Antoine Étienne de Tousard (9 December 1752 – 15 September 1813) was a French general and military engineer during the French Revolutionary and Napoleonic Wars. He was also the last military engineer of the Order of Saint John. He is the brother of Louis de Tousard.

==Biography==
Tousard was educated at the Royal Engineering School of Mézières. In 1770 he became a lieutenant, and was promoted to captain fourteen years later in 1784.

In 1792, he was sent to Malta, which was ruled by the Order of Saint John. During his stay in Malta, he made several alterations to Fort Ricasoli, converted St. Lucian Tower and Battery into Fort Rohan, and designed Fort Tigné. Grand Master Emmanuel de Rohan-Polduc promoted Tousard from servant-at-arms to Knight of Grace, and later Knight of Justice.

After the French occupation of Malta in 1798, Tousard left with Napoleon to the Egyptian campaign. After the capture of Alexandria, he was appointed deputy director of the fortifications, and was wounded during the Battle of Aboukir Bay on 2 August 1798.

In 1799, he took part in the expedition into Syria, and was responsible for various works in Gaza and Arish. He was appointed Chef de Brigade on 5 February 1801 by General Menou. This rank was confirmed in France on 7 February 1802. On 11 December of the same year, he became director of fortifications.

In 1803, he joined the Armée d'Angleterre for the planned invasion of England. He became a Knight of the Legion of Honour on 11 December 1803, and became an Officer on 14 June 1804. From 1803 to 1805 he was deployed as an engineer at Bruges, Ostend and Ambleteuse.
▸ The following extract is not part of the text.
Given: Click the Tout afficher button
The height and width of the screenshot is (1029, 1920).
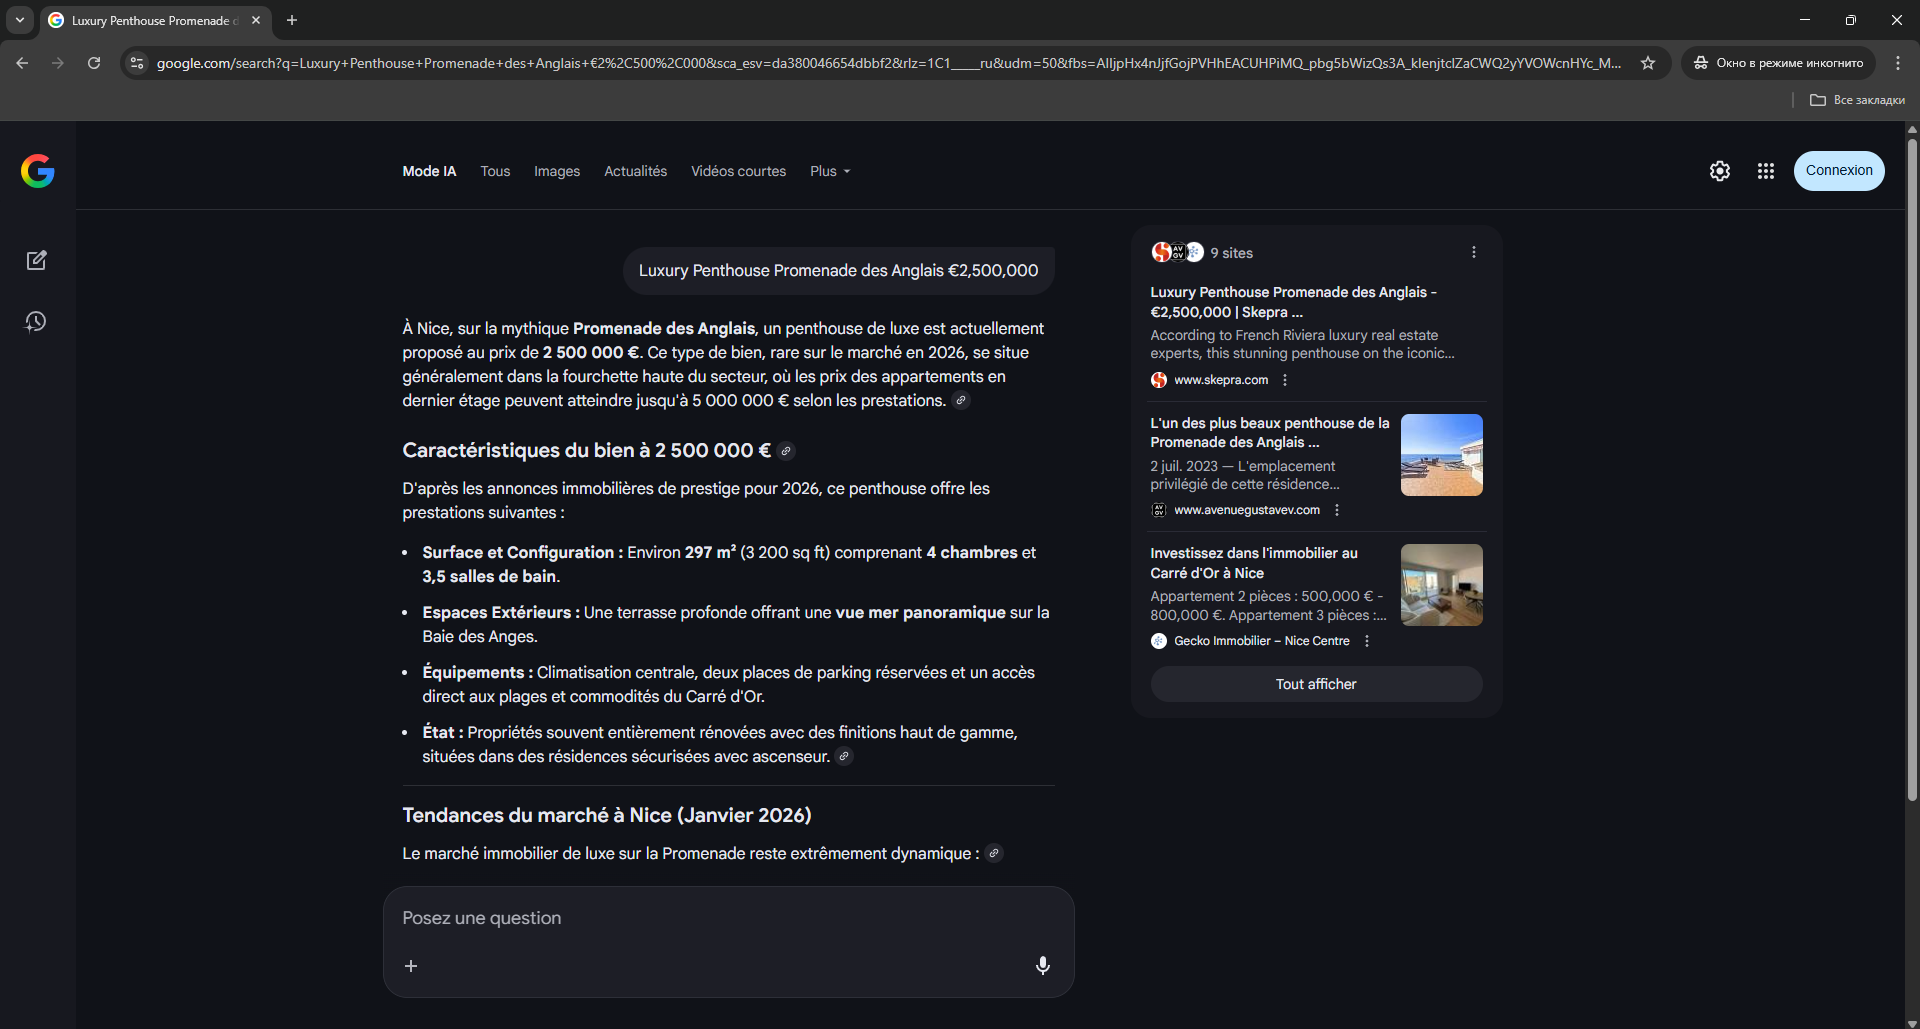Looking at the screenshot, I should (1315, 684).
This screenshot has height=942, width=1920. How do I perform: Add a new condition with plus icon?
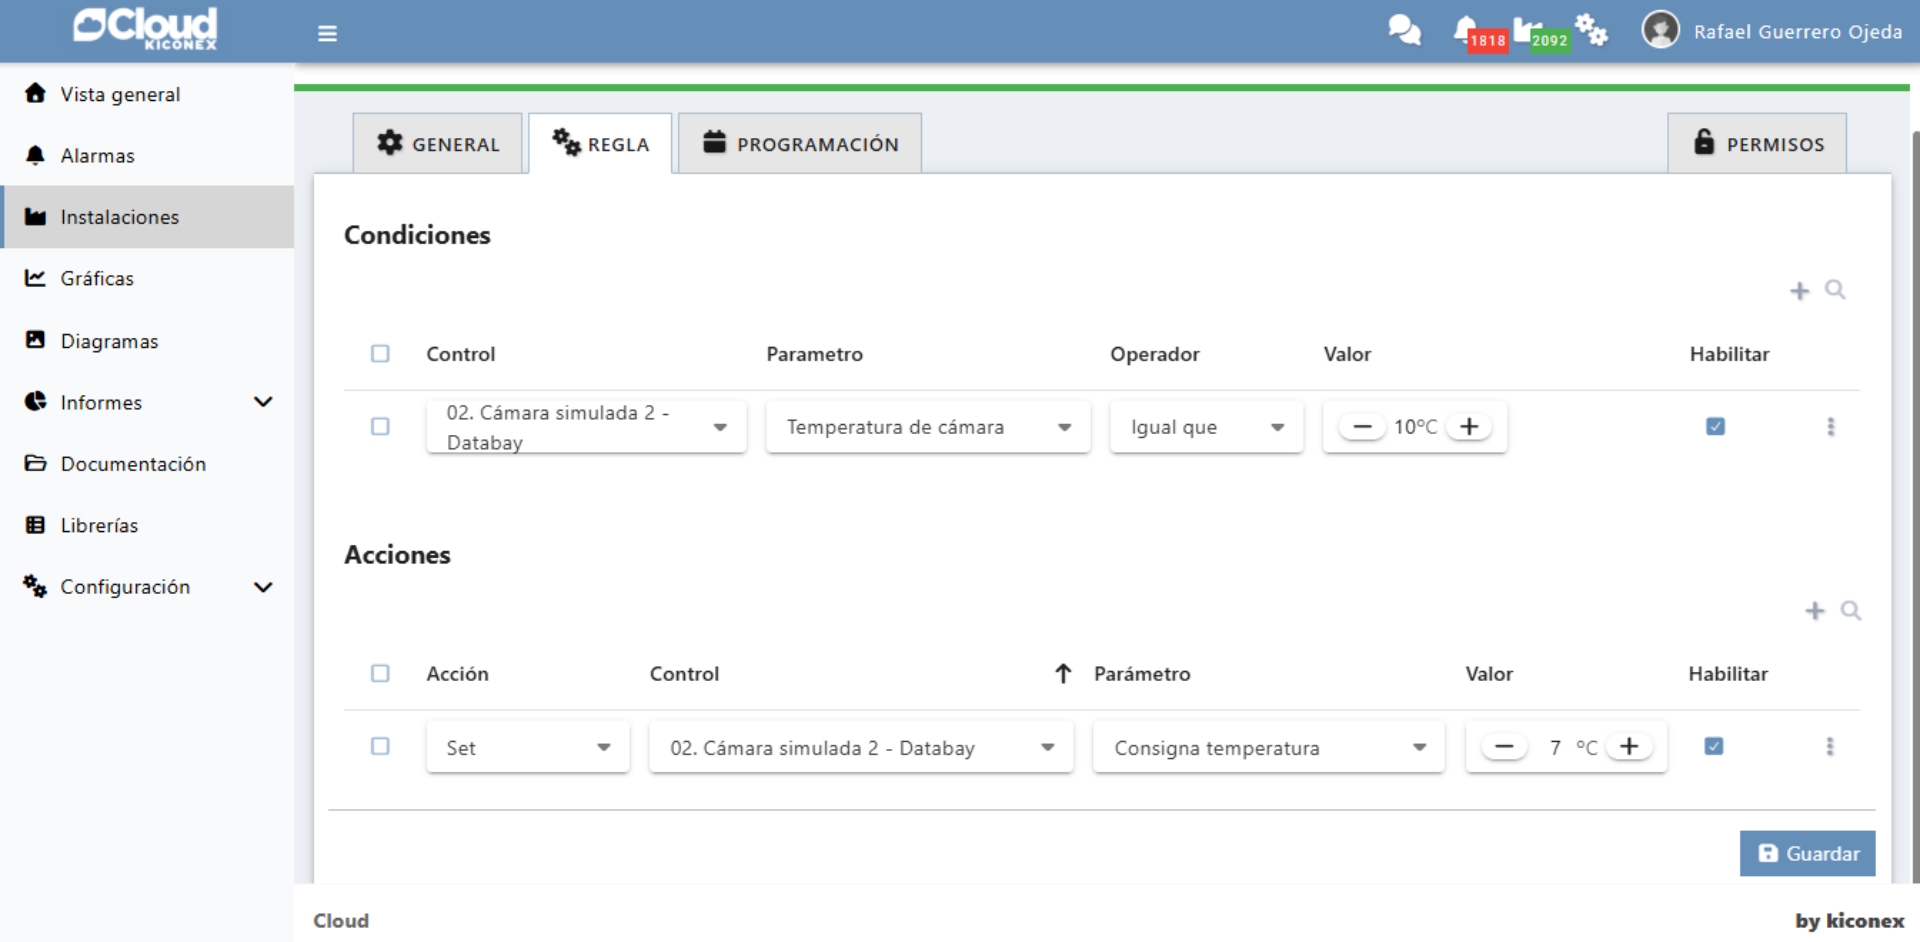point(1799,291)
Tousard was assigned to the 3rd Corps of the Grande Armée on 30 August 1805. He was captured in Neuburg in October 1805.

In 1806 and 1807 he took part in the campaigns of Prussia and Poland, including the Battles of Jena, Eylau, Heilsberg and Friedland.

He was promoted to brigadier general on 5 July 1807, and was in control of the engineering of the 3rd Corps stationed in the Duchy of Warsaw between 1808 and 1809. He became Baron of the Empire on 16 September 1808. Tousard was seriously wounded on 3 June 1809 while repairing a bridge in Linz.

On 3 August 1810, he became a member of the fortifications committee, and was responsible for an inspection tour of the fortifications in the 32nd military division. In January 1813, he assumed the same functions in the 31st and 32nd military divisions.

He was sent to Hamburg on 15 August 1813, and he died there on 15 September, at the age of 60.